Tally the lines of the listing below that contain the string "width", matching case exactly, and give only the number.

■ **Provided data**:
>> START

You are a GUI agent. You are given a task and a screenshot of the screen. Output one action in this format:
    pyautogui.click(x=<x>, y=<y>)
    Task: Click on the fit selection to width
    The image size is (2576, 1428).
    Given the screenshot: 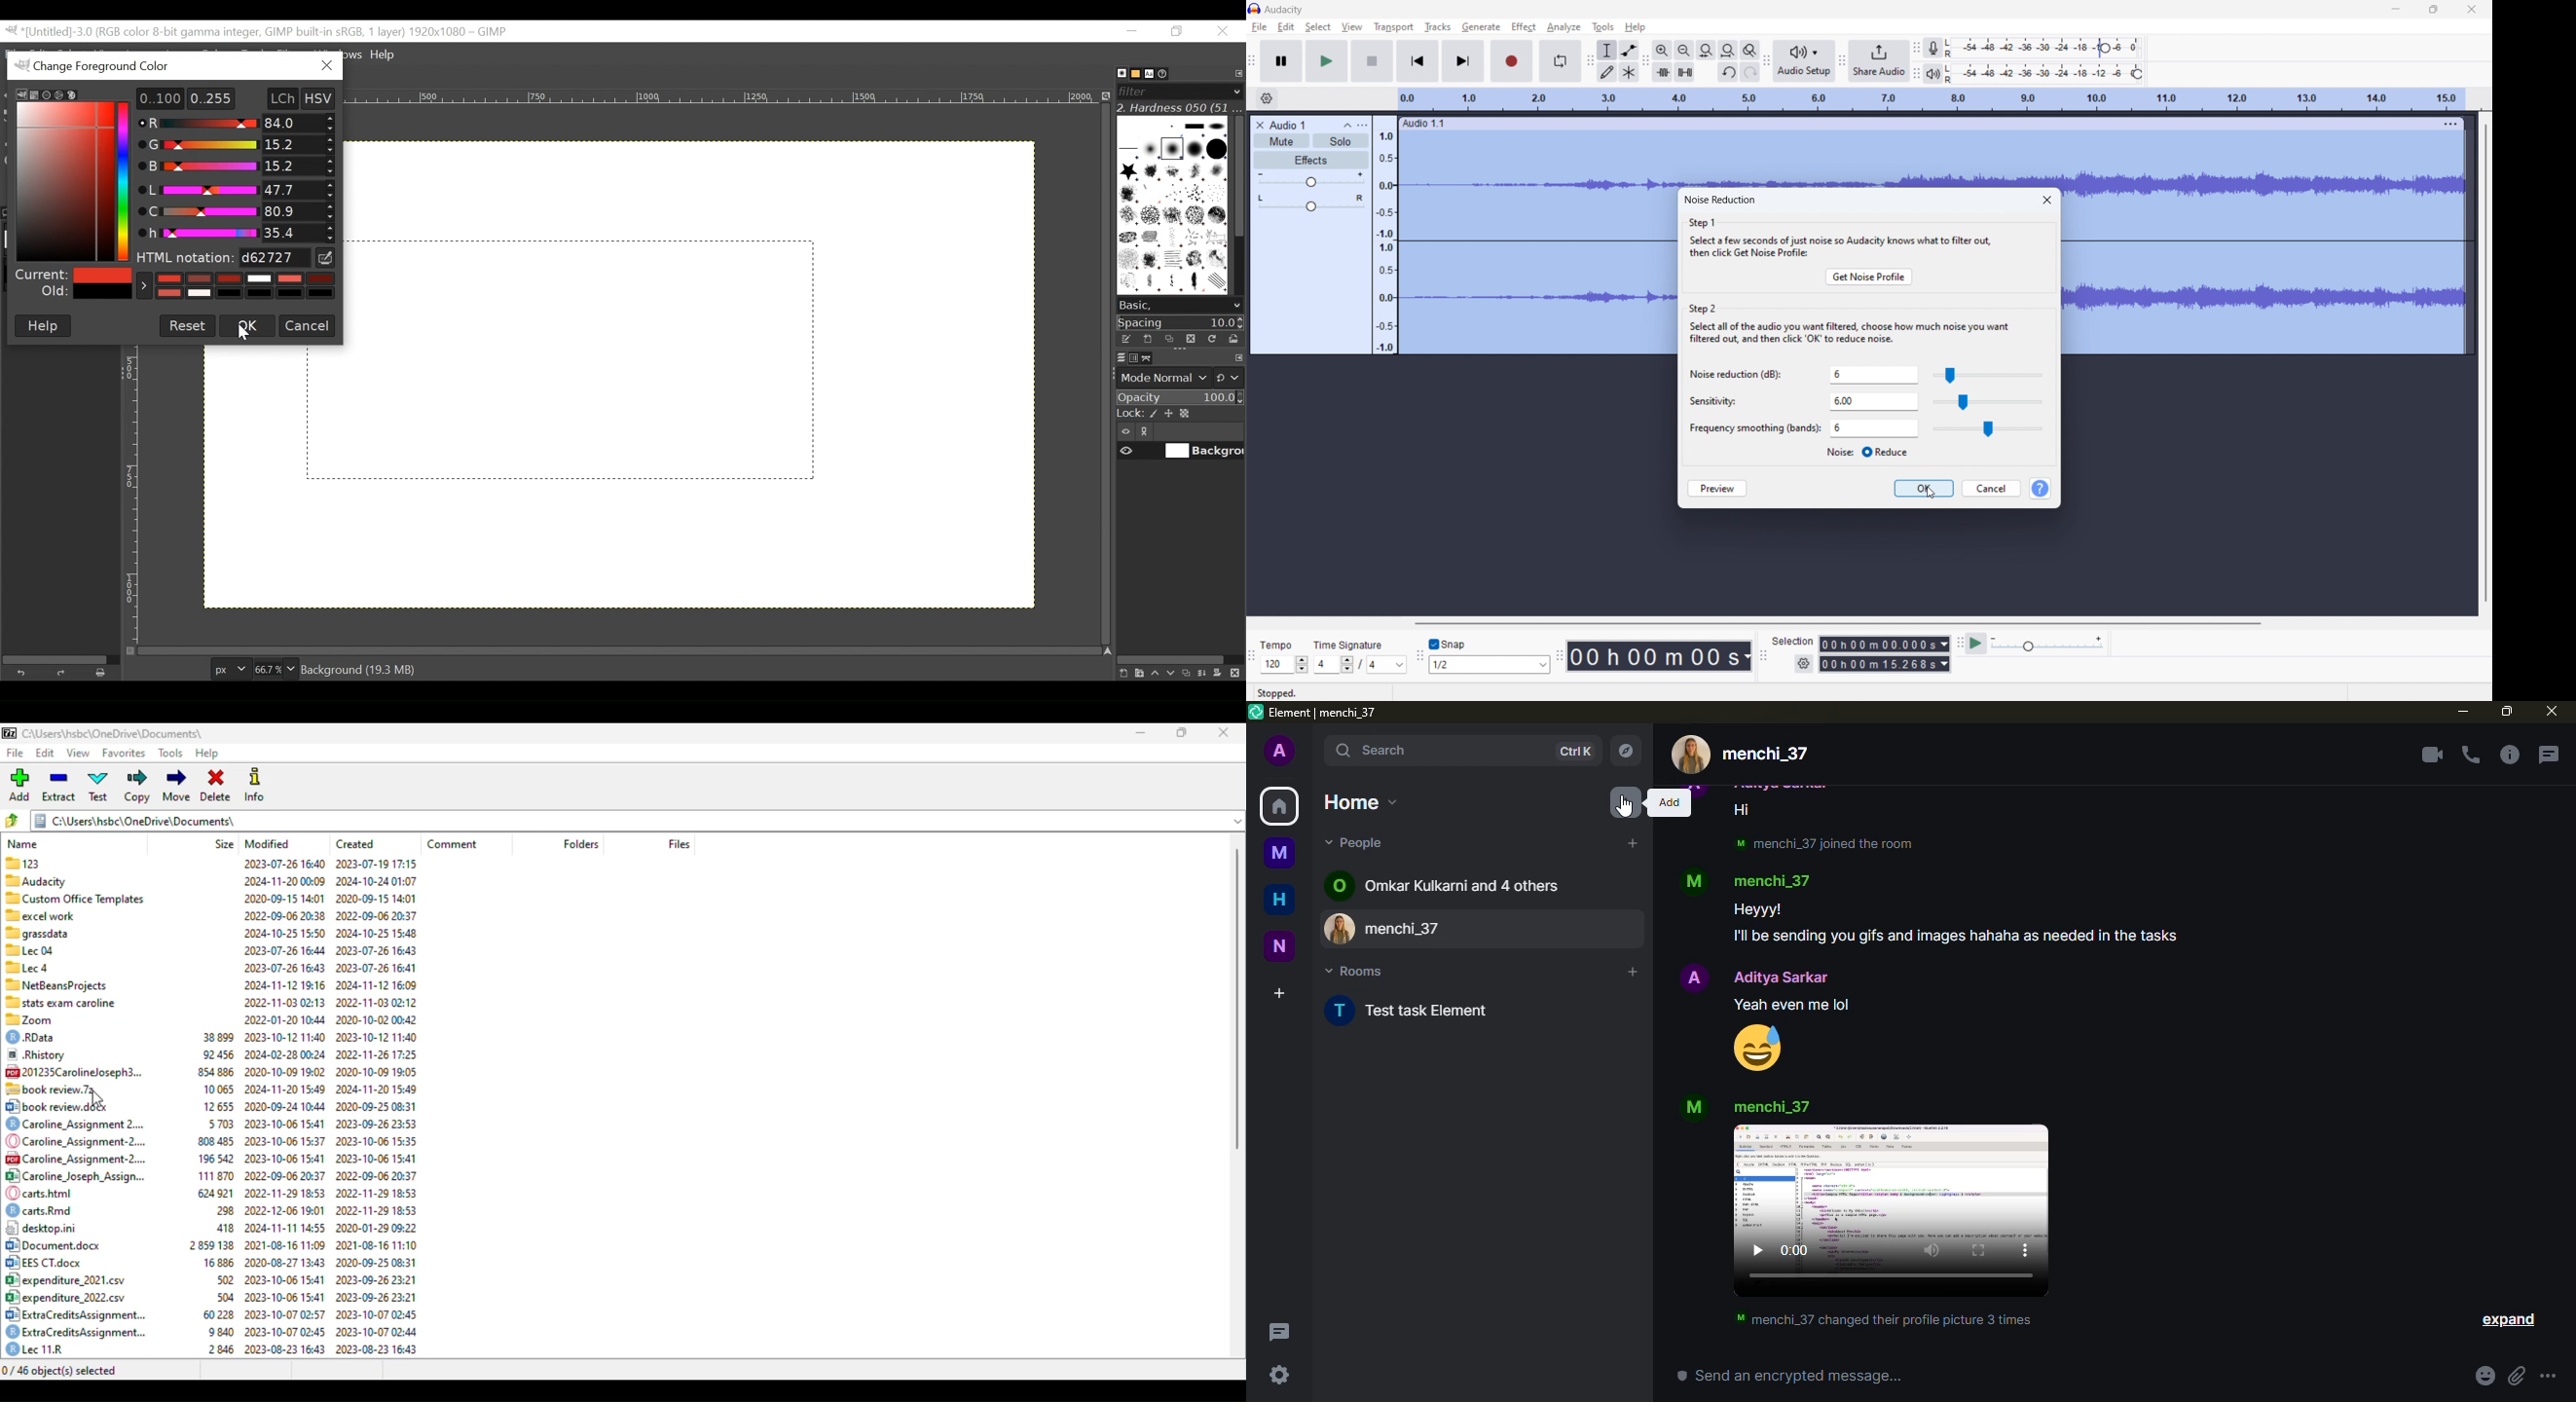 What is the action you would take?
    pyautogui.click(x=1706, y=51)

>> END
>> START

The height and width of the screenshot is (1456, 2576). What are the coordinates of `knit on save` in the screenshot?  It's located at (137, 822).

>> END

■ **Answer to the exercise**: 2